_What you have to do_
The answer consists solely of the lines running from the one with "You are a GUI" through the final line below, transcribed exactly and without any pictures.

· · · · ·

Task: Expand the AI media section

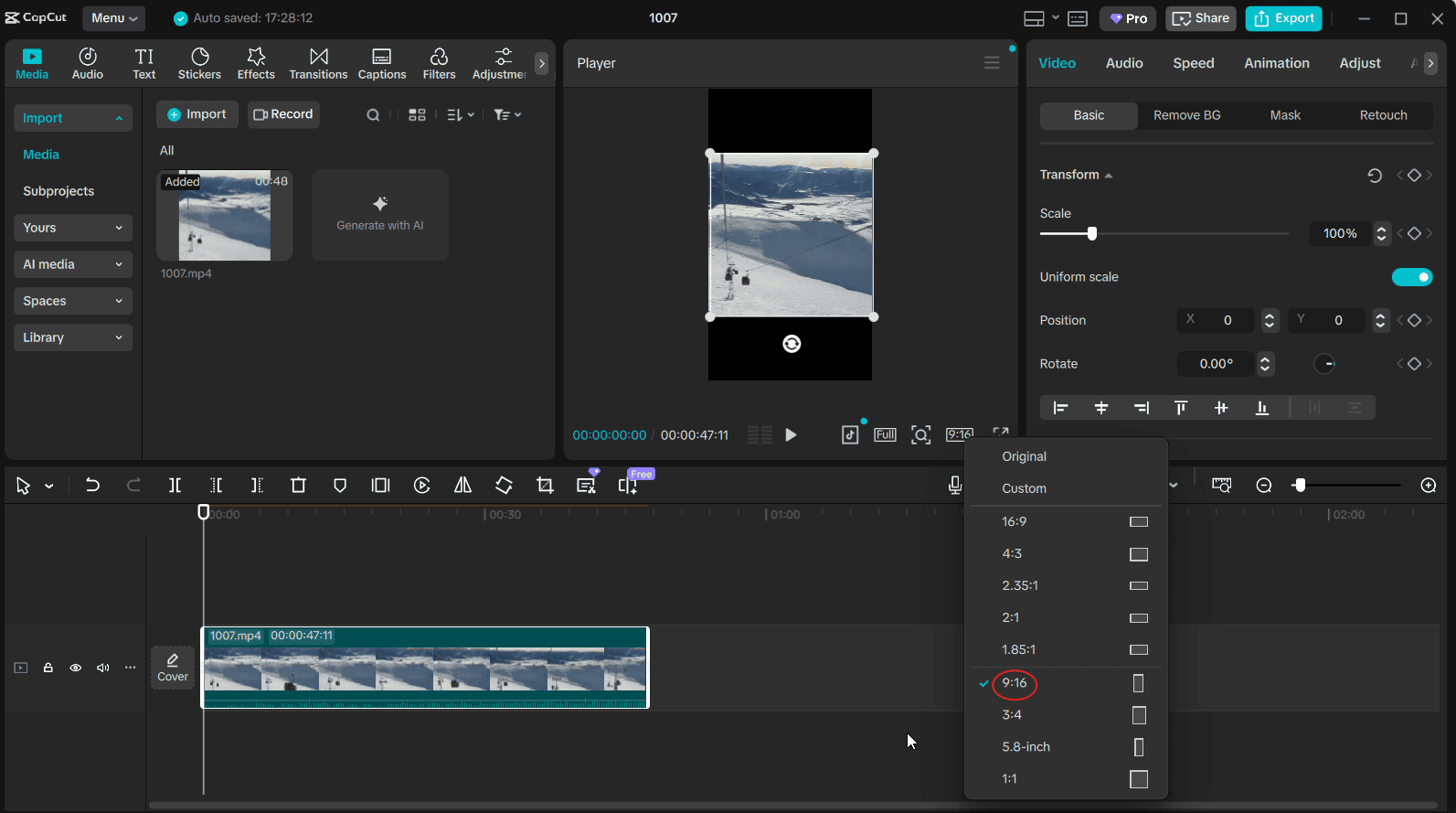Action: 73,264
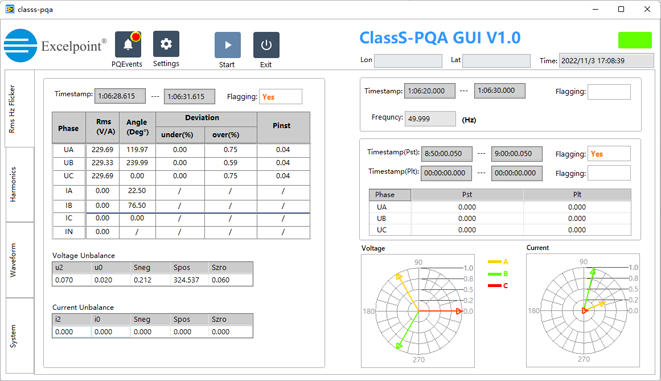Click the Frequency field showing 49.999
Image resolution: width=661 pixels, height=381 pixels.
click(x=430, y=119)
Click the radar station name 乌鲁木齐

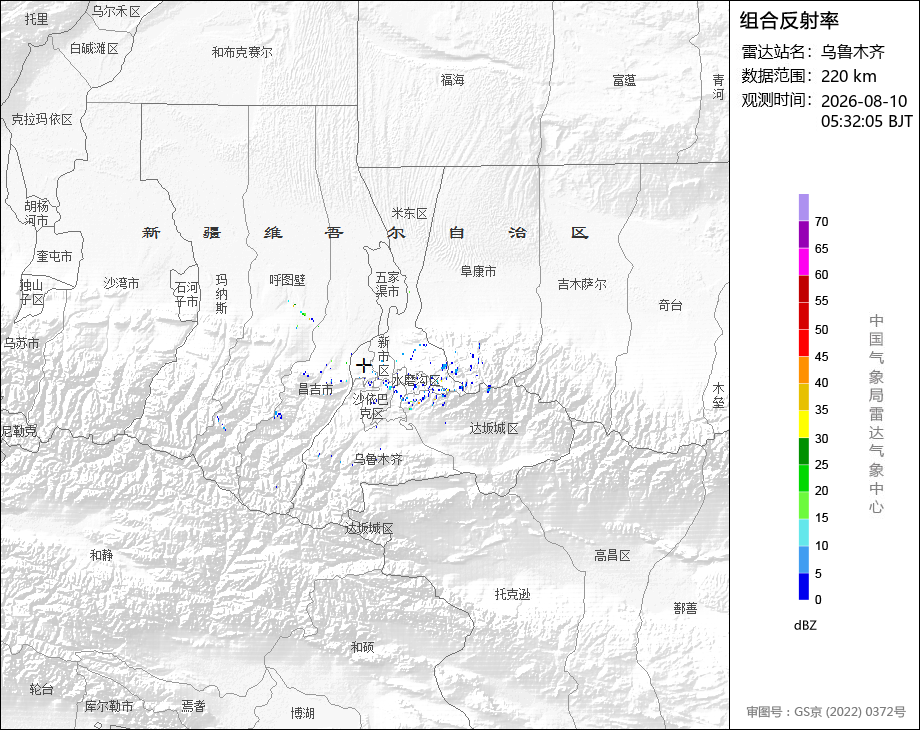click(852, 52)
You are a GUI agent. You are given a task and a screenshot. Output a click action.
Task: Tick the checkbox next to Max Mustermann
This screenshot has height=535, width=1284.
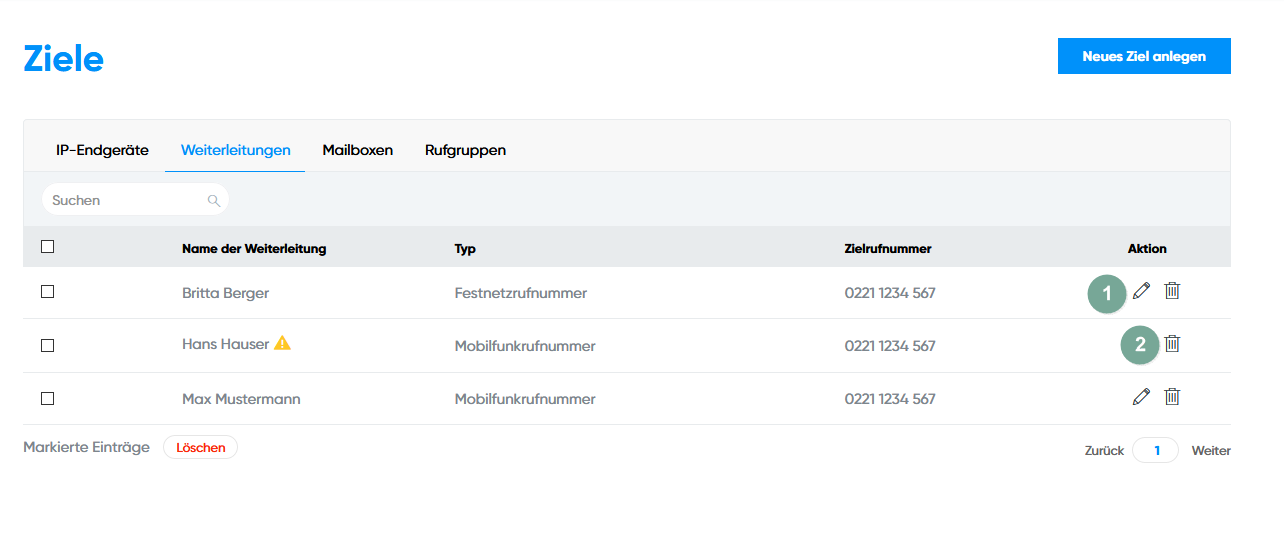coord(48,398)
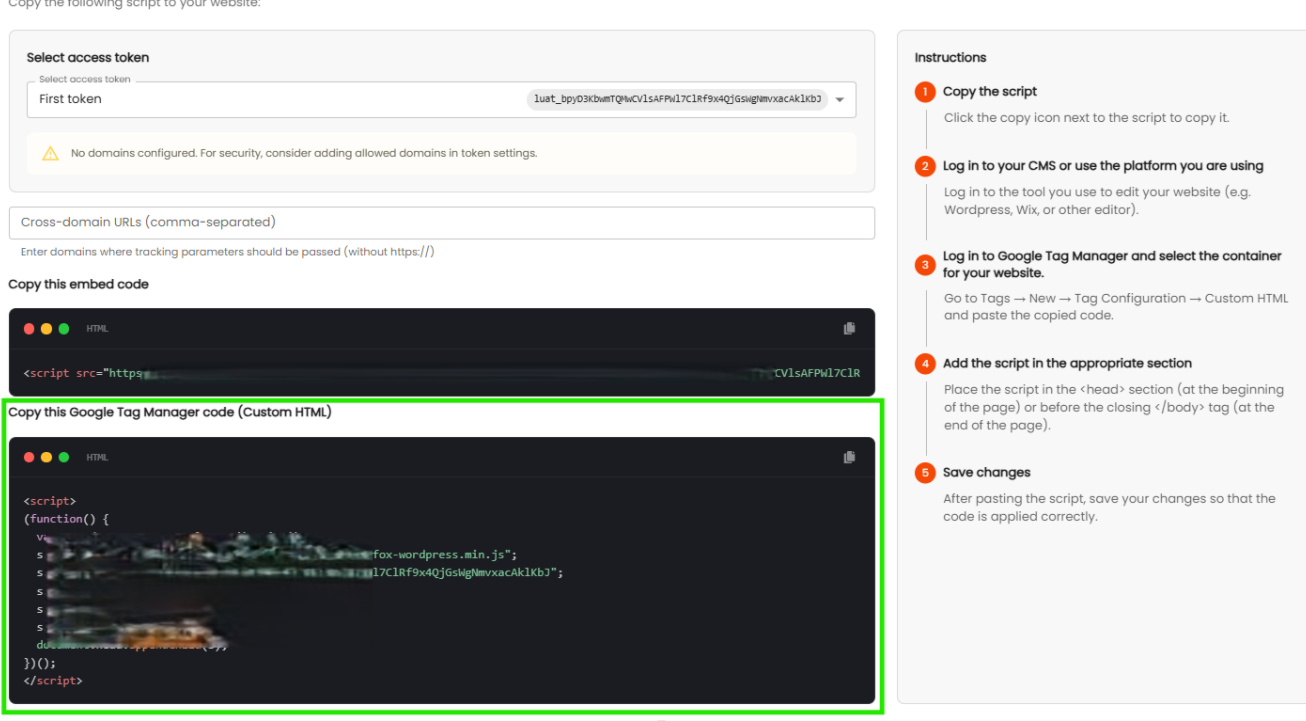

· · · · ·

_Answer section_
You are a GUI agent. You are given a task and a screenshot. Output a click action.
Task: Tick the checkbox next to Max Mustermann
This screenshot has height=535, width=1284.
coord(48,398)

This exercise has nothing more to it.